Ve elinden destek alıp ayağa kalktım, ve üzerimi hafif bir şekilde silkeledim. kafamı kaldırıp benden bir iki metre fazla uzun olan adama baktım benim bakmamla oda bana baktı ve hafif bir şekilde gülümsedi. Onun gülümsemesiyle utanmıştım bu da benim otomatik bir refleks haraket gibi kafamı eğmeme neden olmuştu.

sonra bir süre öyle durdum ve derin nefes alıp "tekrar teşekkür ederim" dedim. Oda hemen "lafı bile olmaz peki iyi misiniz hiç iyi gözükmüyorsunuz"
dedi."iyiyim iyiyim sadece migrenim tuttu bu arada ben hira" dedim elimi uzatıp bir süre elime baktı ve tam çekeceğim sırada elimi tutup "iyi olmana sevindim ben de cesur" "tanıştığıma memnun oldum" dedim ve önüme söndüm bir iki saniye sonra asansörün açılmasıyla istikametimi odama doğru ilerlettim gelince içeriye girip hemen üzerimdeki siyah hırkamı çıkardım dolabımdan çıkardığım beyaz önlüğümü giydim masaya geçerken kapını çalmasıyla kafamı kapıya doğru döndüm ve "geel" dedim kapının açılmasıyla selma hemşire içeriye girdi ve "rahatsız etmiyorumdur umarım hira hanım" dedi. "Yok yok yeni geldim bende" dedim "bugün sırada 30 hasta randevu olarak ta 3 kişi var toplamda 33 kişi var" dedi  ben de bugün az hastam olduğunu anlayınca sevindim çünkü erken çıkmam gerekiyordu arkadaşımın doğum gününe gidecektim bu yüzden iyi olmuştu. "tamam dır ilk hastayla başlayabiliriz o zaman" diyerek gülümsedim.

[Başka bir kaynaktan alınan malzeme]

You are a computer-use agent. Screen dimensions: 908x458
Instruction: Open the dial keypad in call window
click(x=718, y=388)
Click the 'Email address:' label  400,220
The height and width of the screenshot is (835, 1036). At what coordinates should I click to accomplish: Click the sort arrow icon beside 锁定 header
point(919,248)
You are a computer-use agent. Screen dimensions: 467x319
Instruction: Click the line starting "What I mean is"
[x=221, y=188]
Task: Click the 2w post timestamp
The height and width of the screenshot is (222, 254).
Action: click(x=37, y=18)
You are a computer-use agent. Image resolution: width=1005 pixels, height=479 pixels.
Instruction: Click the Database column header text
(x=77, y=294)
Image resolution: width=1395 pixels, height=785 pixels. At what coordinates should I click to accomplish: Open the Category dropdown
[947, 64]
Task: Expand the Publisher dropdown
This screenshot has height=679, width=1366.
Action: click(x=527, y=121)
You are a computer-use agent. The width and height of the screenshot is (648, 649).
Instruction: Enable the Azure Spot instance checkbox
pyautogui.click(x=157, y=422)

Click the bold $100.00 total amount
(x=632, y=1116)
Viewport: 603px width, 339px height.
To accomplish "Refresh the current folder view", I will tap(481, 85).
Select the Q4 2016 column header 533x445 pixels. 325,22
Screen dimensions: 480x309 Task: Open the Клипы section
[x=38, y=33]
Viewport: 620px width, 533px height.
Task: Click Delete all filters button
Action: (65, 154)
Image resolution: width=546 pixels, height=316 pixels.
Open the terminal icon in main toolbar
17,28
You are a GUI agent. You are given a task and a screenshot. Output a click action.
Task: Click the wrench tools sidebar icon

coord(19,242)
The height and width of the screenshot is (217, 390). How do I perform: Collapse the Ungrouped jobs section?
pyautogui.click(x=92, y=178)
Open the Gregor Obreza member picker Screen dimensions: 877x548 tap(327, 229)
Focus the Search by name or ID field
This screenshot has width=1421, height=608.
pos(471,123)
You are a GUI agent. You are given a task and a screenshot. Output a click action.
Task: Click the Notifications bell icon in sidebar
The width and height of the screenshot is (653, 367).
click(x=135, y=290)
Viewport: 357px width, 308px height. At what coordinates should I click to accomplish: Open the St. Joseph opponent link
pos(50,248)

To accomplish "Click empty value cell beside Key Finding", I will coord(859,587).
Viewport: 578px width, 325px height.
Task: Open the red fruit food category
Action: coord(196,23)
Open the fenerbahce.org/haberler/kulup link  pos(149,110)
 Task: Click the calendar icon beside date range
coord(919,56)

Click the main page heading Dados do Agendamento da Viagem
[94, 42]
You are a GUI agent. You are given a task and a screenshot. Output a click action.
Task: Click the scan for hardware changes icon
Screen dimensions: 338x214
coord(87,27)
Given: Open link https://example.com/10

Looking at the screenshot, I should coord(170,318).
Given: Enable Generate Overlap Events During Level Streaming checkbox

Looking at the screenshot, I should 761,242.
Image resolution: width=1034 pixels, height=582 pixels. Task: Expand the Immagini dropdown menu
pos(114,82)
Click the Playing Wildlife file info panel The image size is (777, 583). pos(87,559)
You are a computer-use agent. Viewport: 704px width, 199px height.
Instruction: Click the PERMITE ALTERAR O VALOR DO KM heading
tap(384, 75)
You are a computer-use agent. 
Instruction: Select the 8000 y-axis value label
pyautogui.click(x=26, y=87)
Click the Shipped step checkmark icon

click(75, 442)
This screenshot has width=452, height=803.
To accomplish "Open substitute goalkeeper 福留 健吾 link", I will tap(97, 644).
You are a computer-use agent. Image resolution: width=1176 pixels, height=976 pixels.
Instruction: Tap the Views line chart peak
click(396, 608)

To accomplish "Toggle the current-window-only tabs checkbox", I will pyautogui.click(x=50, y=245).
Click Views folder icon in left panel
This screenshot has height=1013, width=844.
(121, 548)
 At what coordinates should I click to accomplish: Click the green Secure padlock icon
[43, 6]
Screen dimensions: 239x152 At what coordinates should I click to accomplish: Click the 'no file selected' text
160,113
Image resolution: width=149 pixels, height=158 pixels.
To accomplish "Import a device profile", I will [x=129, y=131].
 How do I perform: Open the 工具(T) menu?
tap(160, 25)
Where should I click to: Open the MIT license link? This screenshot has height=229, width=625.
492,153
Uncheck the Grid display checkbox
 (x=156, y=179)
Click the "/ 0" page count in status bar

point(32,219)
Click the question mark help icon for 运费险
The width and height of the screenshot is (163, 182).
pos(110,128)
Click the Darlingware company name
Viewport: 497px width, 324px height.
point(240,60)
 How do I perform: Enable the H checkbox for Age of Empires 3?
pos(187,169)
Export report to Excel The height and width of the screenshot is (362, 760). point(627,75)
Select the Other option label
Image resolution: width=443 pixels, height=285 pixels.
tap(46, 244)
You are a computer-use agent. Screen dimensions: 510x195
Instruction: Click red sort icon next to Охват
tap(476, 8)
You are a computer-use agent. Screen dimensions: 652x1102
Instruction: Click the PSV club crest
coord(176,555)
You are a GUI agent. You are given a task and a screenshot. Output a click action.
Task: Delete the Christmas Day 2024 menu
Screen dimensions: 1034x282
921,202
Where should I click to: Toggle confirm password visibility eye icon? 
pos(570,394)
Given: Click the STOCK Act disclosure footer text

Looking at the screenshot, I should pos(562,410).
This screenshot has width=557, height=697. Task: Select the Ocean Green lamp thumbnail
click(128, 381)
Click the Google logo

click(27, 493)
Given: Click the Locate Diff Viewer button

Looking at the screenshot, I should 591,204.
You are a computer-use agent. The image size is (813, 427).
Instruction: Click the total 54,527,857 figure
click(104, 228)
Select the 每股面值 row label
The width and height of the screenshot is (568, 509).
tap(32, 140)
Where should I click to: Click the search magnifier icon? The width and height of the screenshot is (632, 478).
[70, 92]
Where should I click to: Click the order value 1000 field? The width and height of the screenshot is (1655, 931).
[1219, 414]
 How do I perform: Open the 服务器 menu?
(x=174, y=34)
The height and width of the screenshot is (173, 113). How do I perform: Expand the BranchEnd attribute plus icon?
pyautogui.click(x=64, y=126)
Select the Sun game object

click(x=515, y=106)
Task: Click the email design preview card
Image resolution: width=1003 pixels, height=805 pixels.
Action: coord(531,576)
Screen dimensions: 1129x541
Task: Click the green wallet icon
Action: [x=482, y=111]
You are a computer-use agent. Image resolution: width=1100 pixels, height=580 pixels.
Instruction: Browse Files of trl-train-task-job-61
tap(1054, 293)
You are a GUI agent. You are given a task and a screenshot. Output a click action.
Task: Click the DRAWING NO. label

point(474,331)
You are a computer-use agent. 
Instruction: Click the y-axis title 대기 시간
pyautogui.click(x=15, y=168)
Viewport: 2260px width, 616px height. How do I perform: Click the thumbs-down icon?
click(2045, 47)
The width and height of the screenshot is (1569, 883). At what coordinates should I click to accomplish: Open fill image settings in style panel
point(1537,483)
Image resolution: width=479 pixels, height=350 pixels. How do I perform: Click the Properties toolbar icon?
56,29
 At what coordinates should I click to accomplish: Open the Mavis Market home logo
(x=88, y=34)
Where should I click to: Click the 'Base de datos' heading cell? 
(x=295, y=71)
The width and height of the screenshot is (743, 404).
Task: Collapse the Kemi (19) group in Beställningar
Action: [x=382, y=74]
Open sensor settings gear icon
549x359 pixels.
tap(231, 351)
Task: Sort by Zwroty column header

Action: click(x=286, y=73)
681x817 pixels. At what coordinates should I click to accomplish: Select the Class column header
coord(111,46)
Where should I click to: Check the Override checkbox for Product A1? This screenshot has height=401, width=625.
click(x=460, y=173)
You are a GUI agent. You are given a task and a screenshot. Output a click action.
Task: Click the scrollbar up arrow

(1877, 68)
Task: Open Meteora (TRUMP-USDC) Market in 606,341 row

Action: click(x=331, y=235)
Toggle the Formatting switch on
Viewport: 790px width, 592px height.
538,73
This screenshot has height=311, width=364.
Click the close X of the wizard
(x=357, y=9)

Oda bana gülümseyip ilk hastamı çağırdı. İlk derken son hastam da bitmişti ve ben şuan çıkmak için hazırlanıyordum önlüğümü çıkarıp dolabıma astım ve çantamda alıp dolabın kapağını kapattım tam çıkmak için hareketlenmiştim ki anahtarımı unuttuğum aklıma gelince geri dolaba doğru yürüdüm ve dolabı açıp anahtarımı bulmaya çalıştım o sırada kapının açılma sesini duyunca tedirgin olsam da selma hemşirenin geldiğini umarak "selma bütün hastalar bitti diye biliyorum sen neden çıkmadın hala" dedim ve anahtarımı aramaya devam ettim anahtarı bulunca çocuk gibi kıkırdadım ses gelmeyince kafamı dolaptan kaldırıp gelen kişiye baktım anın da yüzümde ki gülümseme soldu onun burada ne işi vardı tamam doktor olabilirdi ama burada ne işi vardı yada hasta dicem öyle bir görünüme sahip değildi ama belli mi olurdu "senin burada ne işin var" dedim şaşkın olduğumu varsayarak "ne tesadüf bende bunu size soracaktım sizin ne işiniz var burada" "ben burada çalışıyorum" dedim "nasıl" "yani anlıyacağınız doktorum" dedim ve hafif bir şekilde gülümsedim o ise bana sadece göz devirmekle yetinip " yani Hira çakmak siz mi oluyorsunuz" "evet" dedim o ise bana sadece dikkatli bir şekilde bakmaya başladı ve hemen masamın başındaki sandalyeye oturdu.

Noluyor ya şimdi ne alaka bu bile diyemeden "ee orada öyle dikilecekmisin hastanım ben senin muayene için geldim" dedi. " randevunuz var mıydı" dedim. "hayır ama hastane babamın olduğu için sıkıntı çıkacağını sanmıyorum" diyerek çarpık bir şekilde gülümsedi. Ona sadece gözlerimi devirmekle yetinip ağzımın içinde geveledim "seni zengin zübbesi" duymuş olmalı ki "duyuyorum" dedi. "pardon"  diyerek masamın başına geri geldim ve oturdum ve bir doktor edasıyla "evet sıkıntınız neydi"  dedim. Bana hafif bir şekilde gülümseyip "sen" dedi. Nediyor bu ya şaşkın bir şekilde ona baka kaldım o an aklımda sadece şu geçiyordu. Allahım sen bana akıl fikir ver

###################

Selam yine güzel bir kitapla birlikteyiz umarım beğenmişsinizdir.